> Set tasks
• A. List every function name, variable name, or file path from the kernel source that appears in the mailing-list excerpt, each one once.
• B. Summarize the mailing-list excerpt in three sentences.
• C. Reproduce the mailing-list excerpt word for word, from "Re: broken suspend" up to and including "do a put_online_cpus().".

> Selected passage
----------------------------------------
Re: broken suspend (sched related) [Was: 2.6.24-rc4-mm1]

2007-12-10 Thread Gautham R Shenoy
On Mon, Dec 10, 2007 at 10:10:52AM +0100, Ingo Molnar wrote:
> 
> > > softlockup: remove get_online_cpus() which doesn't help here.
> > > 
> > > The get_online_cpus() protection seems to be bogus in 
> > > kernel/softlockup.c as cpu cached in check_cpu can go offline once 
> > > we do a put_online_cpus().
> > > 
> > > This can also cause deadlock during a cpu offline as follows:
> 
> i'm wondering, what's the proper CPU-hotplug safe sequence here then? 
> I'm picking a CPU number from cpu_online_map, and that CPU could go away 
> while i'm still using it, right? What's saving us here?

In this particular case, we are trying to see if any task on a particular
cpu has not been scheduled for a really long time. If we do this check
on a cpu which has gone offline, then
a) If the tasks have not been migrated on to another cpu yet, we will
still perform that check and yell if something has been holding any task
for a sufficiently long time.
----------------------------------------
> Records supplied

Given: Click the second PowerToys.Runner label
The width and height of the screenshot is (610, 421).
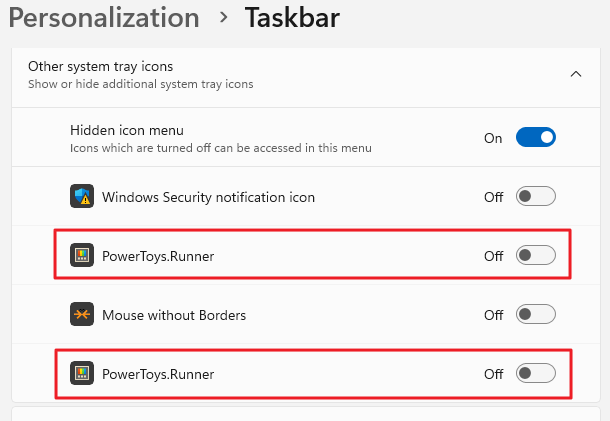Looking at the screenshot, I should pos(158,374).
----------------------------------------
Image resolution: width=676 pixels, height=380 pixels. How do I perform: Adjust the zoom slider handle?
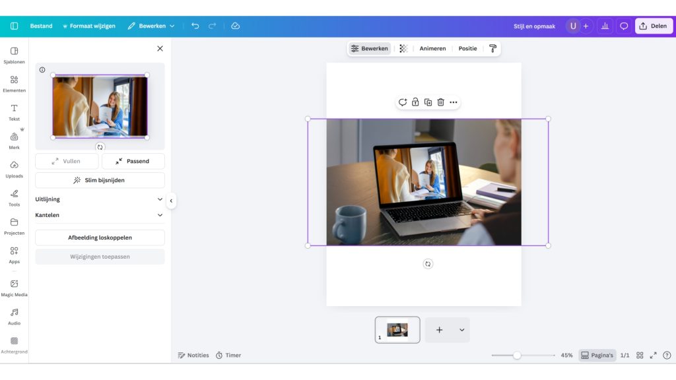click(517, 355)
----------------------------------------
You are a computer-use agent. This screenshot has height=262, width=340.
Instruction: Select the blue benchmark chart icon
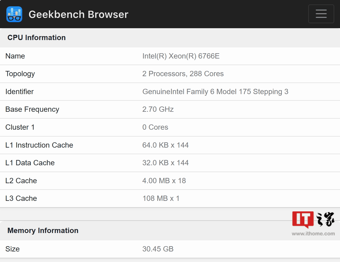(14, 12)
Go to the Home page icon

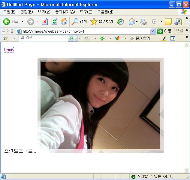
----------------------------------------
> The results
• A.
get_online_cpus()
put_online_cpus()
kernel/softlockup.c
check_cpu
cpu_online_map

• B. A quoted patch removes get_online_cpus() from kernel/softlockup.c, calling that protection bogus because the cpu cached in check_cpu can go offline after put_online_cpus(), and noting it can also cause a deadlock during a cpu offline. Ingo Molnar asks what the proper CPU-hotplug safe sequence is, since a CPU picked from cpu_online_map could go away while still in use. Gautham R Shenoy replies that the check looks for any task on a cpu that has not been scheduled for a long time, and if the cpu has gone offline but its tasks have not yet migrated, the check still runs and complains about a task held too long.

• C.
Re: broken suspend (sched related) [Was: 2.6.24-rc4-mm1]

2007-12-10 Thread Gautham R Shenoy
On Mon, Dec 10, 2007 at 10:10:52AM +0100, Ingo Molnar wrote:
> 
> > > softlockup: remove get_online_cpus() which doesn't help here.
> > > 
> > > The get_online_cpus() protection seems to be bogus in 
> > > kernel/softlockup.c as cpu cached in check_cpu can go offline once 
> > > we do a put_online_cpus().